The higher of the other new entries, at number 33 is a song called I’m Lonely by Lauv and Anne-Marie. That, at least, is presumably the title that Radio 1 will use. Somebody, somewhere, seems to have decided that it would be really clever to include an expletive as the first word of the full title. Perhaps it was to avoid drawing too much attention to the apparent incongruity of having a duet called I’m Lonely. Late update - Radio 1 shortened the title even more and went for Lonely.

We have had many examples of solo artists who use a moniker that makes them sound like a band. Toni Watson has chosen a different approach, calling herself Tones & I to make her sound like a duo. The Australian singer makes her UK chart debut at number 40 with Dance Monkey, a title that sounds like one of Alan Partridge’s suggested programme ideas.

The albums chart this week is also not exactly awash with new blood. There are just four new entries in the top forty. THe highest, predictably, is from Taylor Swift at number one. Lover, her fourth successive chart-topping album, has attracted a lot of comment because of its overt attacks on Donald Trump from a singer not previously known for her songs’ political content. If her political views alienate some of the fans she acquired when her music had a more country style, I suspect she won’t be particularly bothered. Madonna, Barbra Streisand, Kylie Minogue and Celine Dion are the only female solo artists to have had more than four number one albums in the UK.

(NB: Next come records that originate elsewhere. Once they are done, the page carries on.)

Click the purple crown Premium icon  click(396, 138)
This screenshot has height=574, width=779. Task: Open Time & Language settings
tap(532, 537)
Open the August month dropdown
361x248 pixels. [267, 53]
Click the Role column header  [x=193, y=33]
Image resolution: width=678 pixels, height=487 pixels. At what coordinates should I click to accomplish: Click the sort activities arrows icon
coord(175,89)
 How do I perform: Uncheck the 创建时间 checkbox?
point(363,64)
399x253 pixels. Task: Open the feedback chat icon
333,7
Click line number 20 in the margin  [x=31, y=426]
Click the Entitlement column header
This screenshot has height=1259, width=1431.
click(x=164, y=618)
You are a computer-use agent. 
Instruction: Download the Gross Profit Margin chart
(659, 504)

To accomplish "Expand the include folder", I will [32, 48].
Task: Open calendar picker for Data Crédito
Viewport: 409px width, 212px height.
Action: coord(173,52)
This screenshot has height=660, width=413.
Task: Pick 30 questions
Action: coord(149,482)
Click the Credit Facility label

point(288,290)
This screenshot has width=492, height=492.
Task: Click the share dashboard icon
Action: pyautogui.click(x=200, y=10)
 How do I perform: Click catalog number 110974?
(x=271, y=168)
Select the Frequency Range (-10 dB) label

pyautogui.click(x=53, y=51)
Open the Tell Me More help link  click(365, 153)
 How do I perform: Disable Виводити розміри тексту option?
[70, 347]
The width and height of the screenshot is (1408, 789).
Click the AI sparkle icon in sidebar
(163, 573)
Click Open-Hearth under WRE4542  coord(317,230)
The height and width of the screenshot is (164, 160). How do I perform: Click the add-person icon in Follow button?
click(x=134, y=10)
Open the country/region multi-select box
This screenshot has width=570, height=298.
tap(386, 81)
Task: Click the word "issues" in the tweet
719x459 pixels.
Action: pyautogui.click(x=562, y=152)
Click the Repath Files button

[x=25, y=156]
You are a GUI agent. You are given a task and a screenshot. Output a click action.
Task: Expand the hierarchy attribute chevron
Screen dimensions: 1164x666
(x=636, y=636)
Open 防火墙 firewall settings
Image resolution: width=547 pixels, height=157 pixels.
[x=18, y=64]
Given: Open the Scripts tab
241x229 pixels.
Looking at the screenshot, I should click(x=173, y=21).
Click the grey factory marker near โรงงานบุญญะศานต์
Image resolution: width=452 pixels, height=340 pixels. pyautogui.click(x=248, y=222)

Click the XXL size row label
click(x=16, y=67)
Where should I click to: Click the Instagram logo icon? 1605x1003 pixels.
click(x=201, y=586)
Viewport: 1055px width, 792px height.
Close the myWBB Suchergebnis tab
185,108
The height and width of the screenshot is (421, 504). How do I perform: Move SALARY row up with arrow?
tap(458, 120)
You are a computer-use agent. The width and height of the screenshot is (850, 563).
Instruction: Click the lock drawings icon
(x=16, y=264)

The new Taylor Swift album means that everything has changed at the top of the chart with Ed Sheeran’s No 6 Collaborations Project falling to number two. It is, however, unlikely to be the end game for the album. It will surely return to the summit before long. Lewis Capaldi slips to number three with Divinely Uninspired To A Hellish Extent. Another album with a sesquipedalian title, Billie Eilish’s When We All Fall Asleep, Where Do We Go is at number four.

Tottenham rapper Irving Adjei, recording as Headie One, gets his third top forty album in a little over a year with Music × Road at number five. It is a first top ten album for the artist who has also notched up three top forty singles so far this year.

Thirteen-member American boyband Brockhampton enter at number eleven with their fifth album Ginger. There are not many bands whose peak chart position is a smaller number than their number of members but who have never reached the top ten.

Among the inspirations for band names over the years have been names of movements from history. As well as bands such as The Decembrists are New Model Army who took their name from a militia formed by the Parliamentarians in the English Civil War. The band formed in the early 1980s and, apart from a hiatus in the latter part of the 1990s, have continued in some form ever since. As with so many bands that have lasted for such a long time, there has only been one constant member - in this case it is singer and main songwriter Justin Sullivan. They enter at number thirteen with their fifteenth studio album From Here. It is the highest charting album of their career.

Twenty-one years after the release of their number one album Mezzanine, Massive Attack have put out a twentieth anniversary edition. It includes remixes of some of the tracks, among them the hit single Teardrop. One of the producers to have worked with Massive Attack is Mabel’s father Cameron McVey. However, he was not involved in the making of Mezzanine.

There are three other re-entries in the top forty. Ed Sheeran’s + is back at number 40, The Ultimate Whitney Houston Collection is at 38 and Pink’s Hurts 2B Human is at 39.